Hands on Winemaking
There is no substitute for being there. I take pride in being in the cellar with my wines during harvest. That is no knock on those who have moved up the ladder, so to speak, and don't spend as much time with the wine as they once did. Speaking for myself, I can't imagine making wine without getting it all over me (although I am better at staying clean than I was in my youth).
That thing I have over my shoulder in the photo is known in the US as a punchdown tool. In France it is sometimes called a "pigeou," the implement with which one performs pigeage. In other words, it is the device we use to push the floating cap of grapes back down into the fermenting wine in the process of making red wine.
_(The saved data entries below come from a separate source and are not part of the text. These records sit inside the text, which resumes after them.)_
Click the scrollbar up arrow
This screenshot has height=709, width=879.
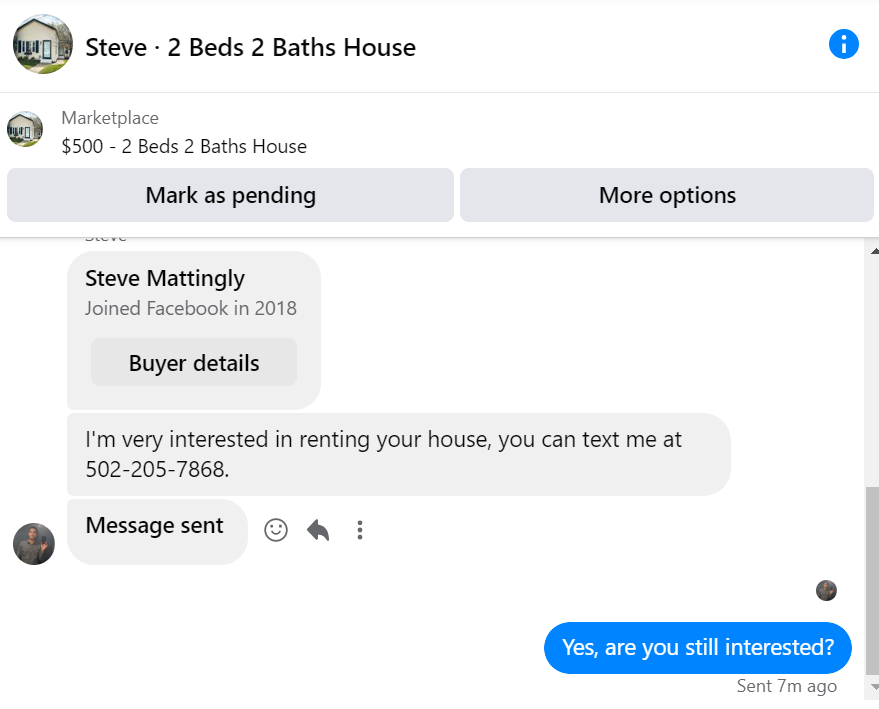(x=874, y=250)
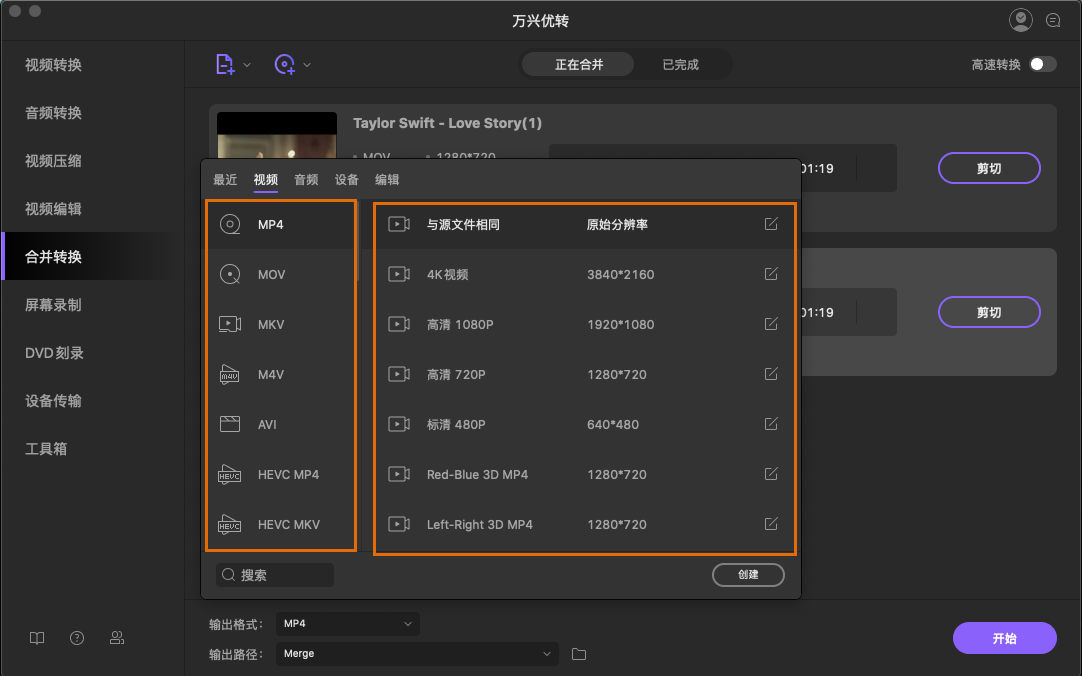Viewport: 1082px width, 676px height.
Task: Click the search field in the format dialog
Action: click(275, 575)
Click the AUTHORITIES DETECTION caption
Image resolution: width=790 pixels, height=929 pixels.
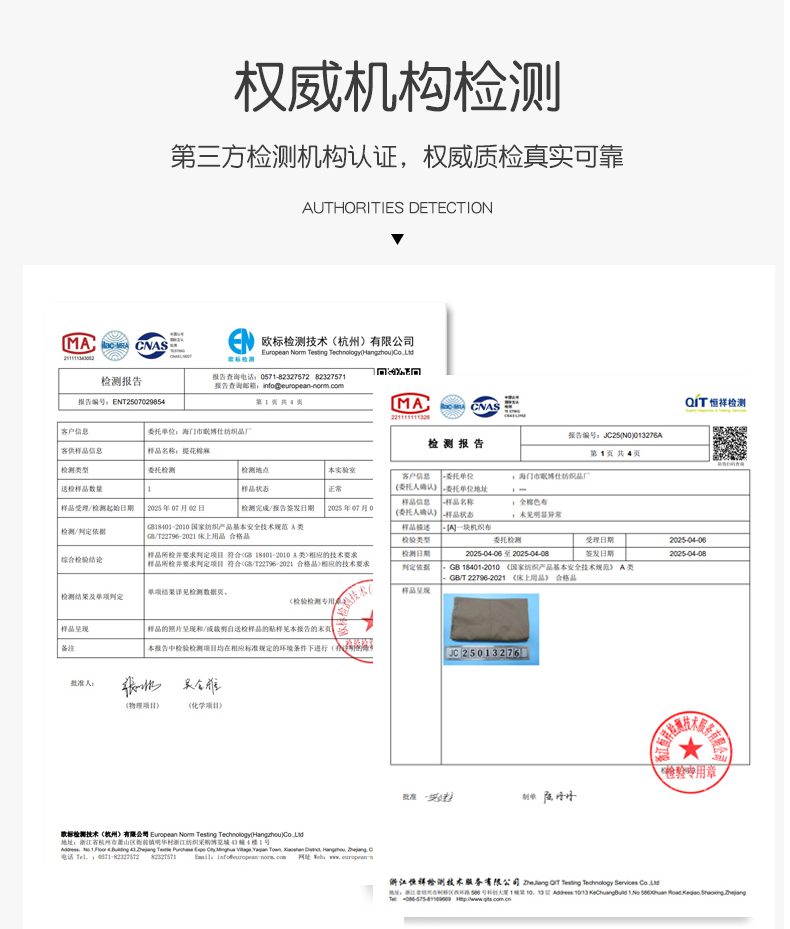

As the wine ferments, CO2 is produced and this makes the solids float on top of the fermenting wine. In order to extract the goodies, most of which are in the skins and to a lesser extent the pulp, you need to get the solids and liquid together. You can push the solids back into the liquid, or you can pump the liquid over the top of the floating cap of solids.
While there are machines to "punch down" the cap, many of us take pride in doing it by hand. On a larger fermentation vessel this can be quite a chore--it is surprisingly hard to break through a cap of skins that is several feet thick, especially at the beginning of the fermentation when the fruit hasn't broken down yet. When you use whole clusters, as I do, it's even harder. More than once I have cursed myself for making the punchdown so difficult. It's a good whole body workout!
Every fall I get "harvest hands." The combination of callouses and grape, wine and barrel stains turns your hands rough and stained. Once, many years ago, I went to a local sushi restaurant with a group of friends. Apparently I was the only one with harvest hands at the time, and as I approached the table where my friends were already seated, there were several hot towels at my place. I was told that the waitress said "I think your friend needs these." It's a badge of honor to have harvest hands, notwithstanding the disapproval of those with more delicate sensibilities.